- [Data supplied]:
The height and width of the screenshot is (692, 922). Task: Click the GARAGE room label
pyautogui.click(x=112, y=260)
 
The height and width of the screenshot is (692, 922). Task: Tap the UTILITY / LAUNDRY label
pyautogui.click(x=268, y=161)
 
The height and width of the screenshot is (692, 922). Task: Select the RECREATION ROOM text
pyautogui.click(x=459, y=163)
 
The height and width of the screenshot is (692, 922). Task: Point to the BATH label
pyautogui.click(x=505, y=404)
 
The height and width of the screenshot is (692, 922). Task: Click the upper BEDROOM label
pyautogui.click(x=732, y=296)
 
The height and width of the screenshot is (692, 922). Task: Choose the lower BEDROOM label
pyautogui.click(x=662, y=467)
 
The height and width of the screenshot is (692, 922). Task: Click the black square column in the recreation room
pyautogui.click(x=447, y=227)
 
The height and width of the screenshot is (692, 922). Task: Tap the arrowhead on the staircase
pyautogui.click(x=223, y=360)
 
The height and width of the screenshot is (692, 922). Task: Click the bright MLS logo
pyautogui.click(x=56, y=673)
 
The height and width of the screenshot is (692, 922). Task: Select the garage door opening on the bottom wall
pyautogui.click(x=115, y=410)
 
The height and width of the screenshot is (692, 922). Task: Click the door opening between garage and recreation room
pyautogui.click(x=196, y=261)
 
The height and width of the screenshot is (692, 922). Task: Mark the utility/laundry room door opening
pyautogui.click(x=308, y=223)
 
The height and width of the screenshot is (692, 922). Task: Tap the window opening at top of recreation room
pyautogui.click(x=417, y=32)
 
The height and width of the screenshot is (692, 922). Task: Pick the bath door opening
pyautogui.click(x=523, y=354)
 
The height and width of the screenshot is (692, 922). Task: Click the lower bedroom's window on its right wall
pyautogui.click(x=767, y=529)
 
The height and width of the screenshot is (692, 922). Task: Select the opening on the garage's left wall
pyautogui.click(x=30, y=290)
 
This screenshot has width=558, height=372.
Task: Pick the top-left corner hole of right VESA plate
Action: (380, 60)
--
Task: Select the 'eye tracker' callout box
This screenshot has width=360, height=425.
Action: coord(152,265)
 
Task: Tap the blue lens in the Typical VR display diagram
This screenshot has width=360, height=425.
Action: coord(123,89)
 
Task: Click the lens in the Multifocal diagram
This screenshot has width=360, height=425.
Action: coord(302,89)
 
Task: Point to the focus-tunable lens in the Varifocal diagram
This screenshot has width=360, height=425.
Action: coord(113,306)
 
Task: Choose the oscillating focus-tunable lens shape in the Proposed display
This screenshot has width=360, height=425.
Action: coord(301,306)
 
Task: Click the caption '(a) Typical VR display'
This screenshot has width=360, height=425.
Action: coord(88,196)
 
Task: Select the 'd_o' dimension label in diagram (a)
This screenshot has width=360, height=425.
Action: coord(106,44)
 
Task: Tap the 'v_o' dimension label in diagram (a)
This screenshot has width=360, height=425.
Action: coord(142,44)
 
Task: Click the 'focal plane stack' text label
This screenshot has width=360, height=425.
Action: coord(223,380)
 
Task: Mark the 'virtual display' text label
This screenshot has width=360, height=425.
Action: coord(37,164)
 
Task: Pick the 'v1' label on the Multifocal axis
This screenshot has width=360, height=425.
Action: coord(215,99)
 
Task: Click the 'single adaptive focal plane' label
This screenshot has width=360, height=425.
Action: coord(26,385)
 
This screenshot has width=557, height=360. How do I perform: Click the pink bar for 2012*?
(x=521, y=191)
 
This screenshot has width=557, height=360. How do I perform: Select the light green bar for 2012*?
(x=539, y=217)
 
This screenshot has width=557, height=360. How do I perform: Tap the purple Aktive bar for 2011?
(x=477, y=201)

- [Written task]: Return the records above from the line with "GARAGE room label" to the line with "pyautogui.click(x=459, y=163)", both included, exactly as they appear.

- [Worked answer]:
The height and width of the screenshot is (692, 922). Task: Click the GARAGE room label
pyautogui.click(x=112, y=260)
 
The height and width of the screenshot is (692, 922). Task: Tap the UTILITY / LAUNDRY label
pyautogui.click(x=268, y=161)
 
The height and width of the screenshot is (692, 922). Task: Select the RECREATION ROOM text
pyautogui.click(x=459, y=163)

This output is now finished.